The reasons I felt compelled to attend the 2012 Consumer Electronics show in Las Vegas were completely different this year. In the past, every few years, I have gone to the CES, (starting in 1986), to see the new consumer electronic toys. Back then personal video recording technology, portable electronics and stereo television were all the rage. Cutting edge technology included Sony CD walkman’s, BetaHiFi and flat screen CRT televisions. How things have changed. At the 2008 CES, entertainment was still a center piece of the show. Then the next best thing in LCD and plasma screen resolution, size and contrast seemed was what was important. In 2008 I could already smell what was coming.

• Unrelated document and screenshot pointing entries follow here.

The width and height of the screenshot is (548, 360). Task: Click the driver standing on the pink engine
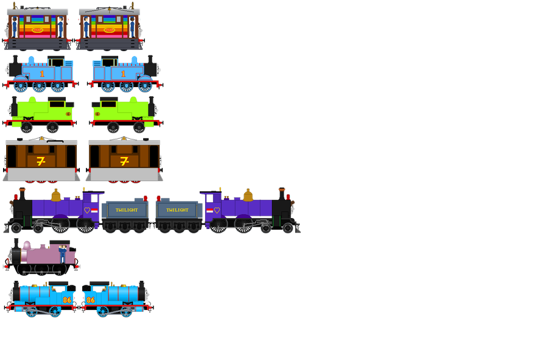pyautogui.click(x=63, y=253)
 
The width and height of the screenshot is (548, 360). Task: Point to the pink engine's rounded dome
pyautogui.click(x=27, y=245)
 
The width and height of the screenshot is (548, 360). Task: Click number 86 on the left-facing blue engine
pyautogui.click(x=67, y=300)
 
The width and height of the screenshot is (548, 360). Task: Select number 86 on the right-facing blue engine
pyautogui.click(x=91, y=300)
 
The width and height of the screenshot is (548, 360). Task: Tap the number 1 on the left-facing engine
pyautogui.click(x=42, y=74)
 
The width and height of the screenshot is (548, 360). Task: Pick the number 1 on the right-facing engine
pyautogui.click(x=123, y=74)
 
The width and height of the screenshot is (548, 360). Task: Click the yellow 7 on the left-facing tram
pyautogui.click(x=41, y=161)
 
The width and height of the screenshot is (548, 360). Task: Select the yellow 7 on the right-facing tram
pyautogui.click(x=124, y=161)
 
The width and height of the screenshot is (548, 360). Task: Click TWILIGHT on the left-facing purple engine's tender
pyautogui.click(x=126, y=210)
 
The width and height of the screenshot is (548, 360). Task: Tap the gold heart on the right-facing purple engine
pyautogui.click(x=217, y=210)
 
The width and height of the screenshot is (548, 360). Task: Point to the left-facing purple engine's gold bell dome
pyautogui.click(x=56, y=196)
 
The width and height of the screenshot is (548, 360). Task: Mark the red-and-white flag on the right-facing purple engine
pyautogui.click(x=209, y=210)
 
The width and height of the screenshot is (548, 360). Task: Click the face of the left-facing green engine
pyautogui.click(x=9, y=110)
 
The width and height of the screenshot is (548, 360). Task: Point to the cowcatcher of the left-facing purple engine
pyautogui.click(x=10, y=229)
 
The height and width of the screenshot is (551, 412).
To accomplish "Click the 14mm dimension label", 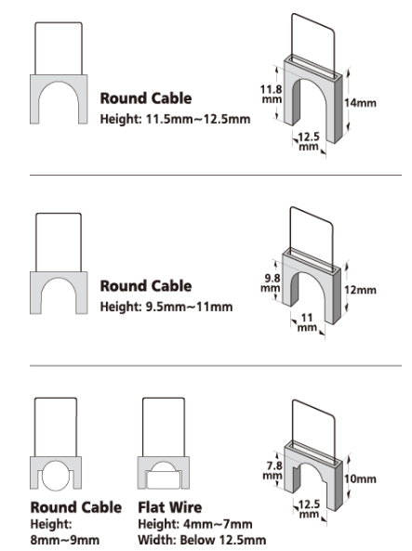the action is tap(360, 103).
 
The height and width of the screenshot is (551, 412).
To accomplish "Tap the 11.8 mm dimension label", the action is tap(272, 94).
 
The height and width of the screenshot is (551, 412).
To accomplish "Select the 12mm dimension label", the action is tap(360, 290).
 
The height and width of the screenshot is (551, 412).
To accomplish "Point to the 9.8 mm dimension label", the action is tap(271, 282).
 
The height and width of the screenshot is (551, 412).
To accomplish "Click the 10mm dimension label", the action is tap(360, 479).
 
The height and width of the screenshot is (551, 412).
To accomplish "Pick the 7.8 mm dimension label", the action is tap(273, 470).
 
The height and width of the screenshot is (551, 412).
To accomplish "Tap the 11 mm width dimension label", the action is tap(307, 322).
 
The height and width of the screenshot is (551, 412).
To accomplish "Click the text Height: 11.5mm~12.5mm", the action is tap(175, 119).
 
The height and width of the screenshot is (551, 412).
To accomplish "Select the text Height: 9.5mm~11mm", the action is tap(166, 307).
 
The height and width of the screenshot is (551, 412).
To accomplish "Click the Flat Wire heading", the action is tap(170, 507).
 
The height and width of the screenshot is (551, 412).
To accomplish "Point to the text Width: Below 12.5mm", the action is tap(202, 540).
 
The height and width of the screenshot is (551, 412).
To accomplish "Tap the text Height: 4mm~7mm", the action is tap(195, 524).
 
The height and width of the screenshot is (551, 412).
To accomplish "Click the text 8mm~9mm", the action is tap(65, 540).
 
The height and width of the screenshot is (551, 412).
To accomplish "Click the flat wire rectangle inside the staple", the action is tap(164, 480).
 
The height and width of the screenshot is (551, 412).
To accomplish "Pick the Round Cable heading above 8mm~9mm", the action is tap(76, 507).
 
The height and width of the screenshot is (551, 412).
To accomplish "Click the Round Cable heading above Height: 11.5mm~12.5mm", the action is tap(146, 98).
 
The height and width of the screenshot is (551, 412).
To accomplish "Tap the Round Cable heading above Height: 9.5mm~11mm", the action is tap(146, 285).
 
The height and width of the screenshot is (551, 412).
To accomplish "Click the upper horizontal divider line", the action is tap(216, 175).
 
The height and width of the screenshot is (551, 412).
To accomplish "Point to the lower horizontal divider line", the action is tap(216, 366).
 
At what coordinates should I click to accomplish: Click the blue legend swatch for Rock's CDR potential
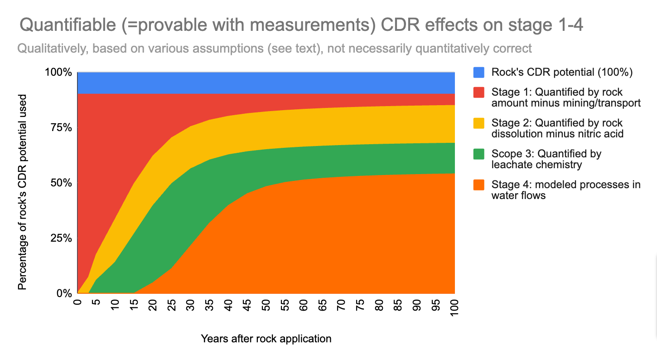click(478, 72)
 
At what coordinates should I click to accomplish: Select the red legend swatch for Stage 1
click(478, 92)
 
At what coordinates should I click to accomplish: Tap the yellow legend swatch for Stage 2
click(478, 123)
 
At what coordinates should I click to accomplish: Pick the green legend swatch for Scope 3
click(478, 154)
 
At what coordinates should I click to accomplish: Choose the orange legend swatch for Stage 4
click(478, 185)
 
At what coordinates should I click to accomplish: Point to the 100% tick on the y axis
click(59, 73)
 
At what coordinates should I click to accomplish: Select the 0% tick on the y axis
click(63, 294)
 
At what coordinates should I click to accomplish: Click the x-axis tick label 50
click(266, 306)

CES appeals to two kinds of attendees beyond the vendors. People business representatives wanting to buy and people browsing dream technology. The first category of attendees is pretty invisible as they do most their real business in private rooms, networking behind the scenes. The second version, the browsers, are identifiable by where they are and what they are doing. In 2008 some of the most active places, where people lingered the longest were at vendor displays where mobile phone technology was being displayed. By far cellular phone displays of companies like Motorola, Samsung and Blackberry were far busier than other consumer technology areas.
Move forward to 2012…
After about an hour on the first of three days at the 2012 CES, the future was clear. That conclusion was I’d probably not need to ever attend CES again. The reason was two-fold. One, the message was very clear that the future has been and always be about collecting data. The second reason is that via existing on-line media resources, I would be able to find out what was relevant in real-time, faster, cheaper and with less physical effort. CES is huge and just moving about the show is like hiking the Andes in LA traffic. At some point CES becomes more noise than information.
So what does this have to do with web design and why should it matter you? CES didn’t really tell me anything new. Booths focused on mobile phones and small browsing devices were the loudest and busiest places. The biggest differences is how all those devices work and how people use them to consume data. What has also changed is how use of the Internet is turning people into data. In the case of your website, the latter isn’t a primary focus and a series of blogs unto itself. On the other hand, how people are using the Internet is so important that you should be considering how you will change your approach to your Internet marketing.
The future of your on-line marketing is today
Let us take a simple metric to illustrate this change. In 2012, mobile browsing platforms will outsell desktops and laptops combined. World-wide, this shift is so massive that it pretty much renders desktops and laptops as obsolete devices when it comes to consuming Internet data. Note I said “consuming”. That means the act of acquiring, not creating information, products, or services on line. As it is right now, I would venture that you browse more on your mobile phone, IPad, IPhone, Kindle, IPod, Android Phone, Blackberry or Windows Phone than your desktop. It is likely that in the last few years you have spent more on mobile browsing devices such as browser equipped tablets and cell phones than you have on laptops or desktops. It is also likely that the cumulative acquiring of Internet data of your family is weighs in favor of personal browsing devices.
Simply put, people use smaller devices to browse the net and your website needs to address this trend.
Making a plan for the future if you want your marketing to remain relevant
If you are thinking about how this affects your browsing, time to start. The place to start is by looking at your website on all kinds of browsers even if you have to co-opt your friends mobile phone or other portable browsing device! Is your website even functional on a Blackberry? Is your site a pain on an IPad? Can you read it on a small, Android based phone> If the answer to any of these isn’t yes, your online marketing is obsolete. If your site is hard to read, navigate or a big pain in the but to scroll around, time for a change is yesterday. Simply put yourself in the mobile browsing shoes of your target client and think, “would I linger on my own website if I had to browse it on a mobile device?”. If the answer is no, time to take some immediate action.